Thats what he meant by set. Then as he said grab both ends of the other spring having the hook slid towards the trap again, you again may have to ajust the dog to get the hook hanging right again, and sqweeze, and hook the other hook, Many times on these traps the hooks are on different sides of the other spring. at this time there is no preasure on the jaws or rod frame, and you can pull the square frame open and get the dog out.

Some times the 2nd hook is missing, so when you get one done, you have to Sqweeze the spring without the hook last, and apply enough preasure on the frame with a knee, and work your hands over to the frame, opening it in one move, Then you have to hold it and pull the animal out, set the triger latch, and then set it down, or toss it. Just don't ever try to let preasure off slowly by hand.

You can do this in about 15 seconds average, 5 seconds if you have a setter and nothing in the trap.

If you learn how to do this by hand, you will get it done faster then diging around in your vest for the tongs. If you can't do it by hand, then the tongs or rope, are your only options.

One more thing to remember is once both hooks have the springs locked, and you sqweeze it open, press the jaws all the way open and don't let go. with one hand you can easily hold it all the way open.
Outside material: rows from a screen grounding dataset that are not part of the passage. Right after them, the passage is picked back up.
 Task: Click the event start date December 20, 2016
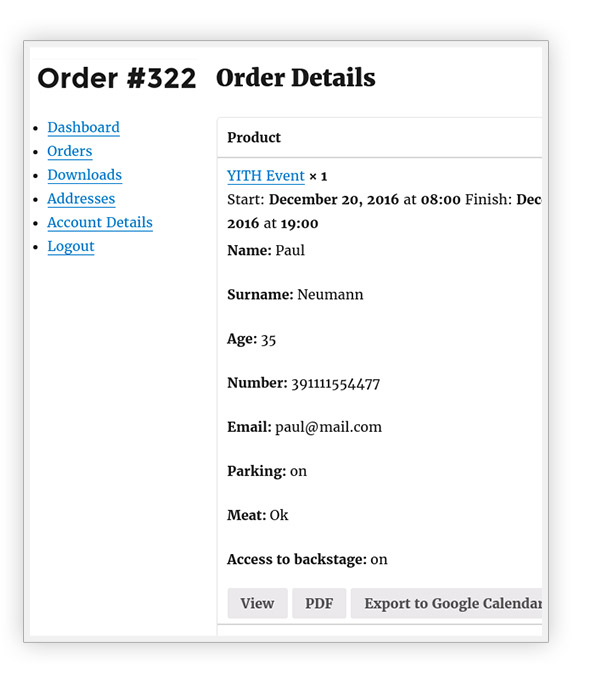point(335,200)
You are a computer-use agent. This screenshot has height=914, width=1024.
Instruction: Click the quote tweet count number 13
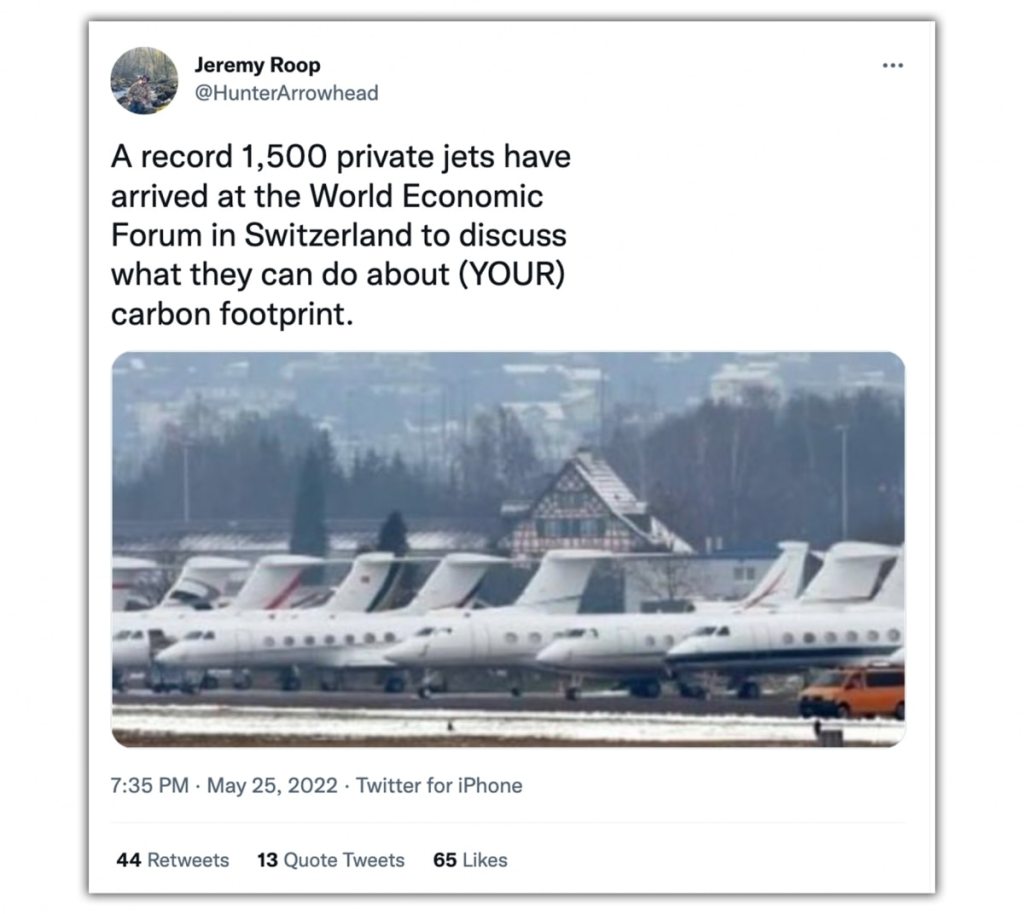[x=267, y=860]
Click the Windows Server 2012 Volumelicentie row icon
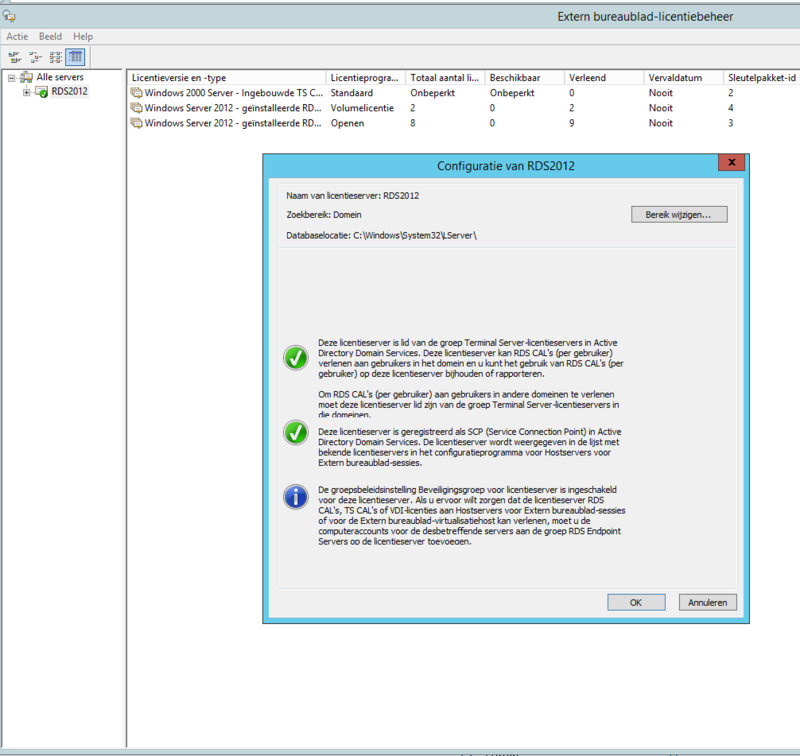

If you stay focused, and grip firmly, its not hard, but you don't want to let go at this point yet. With one hand holding the trap frame all the way open, and the other hand has pulled the dogs head out, slide those little catch hooks down on the springs till they are hooked snugly on both sides of the springs again.

When openend, it squeezes the springs farther then you had it, and offten more times then not those hooks will fall again, leaving the trap live to spring again, catching you or your dog all over. And they do hurt your hand, and then it is dificult to get off with one hand in it, been there done that. So key, remember to make sure little hooks stay snug on springs, both of them, when you go to release it and set it down. It is harmless with those springs hooked.

Some times when you want to remove something from a trap those hooks are snaged in part of the trap, you have to swueeze and free it just by wiggleing the spring and tilt it at the same time, so the hook slides up the spring then tilt the spring so it swings over to hook. If one hook is snaged do the other one right away first. If they both are pick one and start.

If you realy want to know you should have it shown by someone who knows. You can buy these traps at fleet farm and many places with instructions how to do it. You can practise with it stuffing old stuffed toys in it or something to be realistic, and do it offten so you see what I mean by the hooks snaging.

Some times, well quite offten, the spring loops that are attatched to the frame, when sprung, will slide around to the next side of the frame a bit, couple ", and you cannot sqweeze the spring till you slide it back to the side its suposed to be on.

So they can be tricky and confusing, thats the worst part of them. Once you figure it out it is relitively easy. I am lucky to know, but learned trapping. I would be happy to put on a demo some place. I still have all my traps of varrious shapes and sizes. So far in all the years hunting, I have not had to deal with this with bird dogs, water or land. It was more common back in the hay day of the fur market to get a coon dog caught in one, and that was rare. They can be bought cheap and you can learn to do it.

Don't count on anything anyone here tells you, you need to learn your self first hand to be effective at it.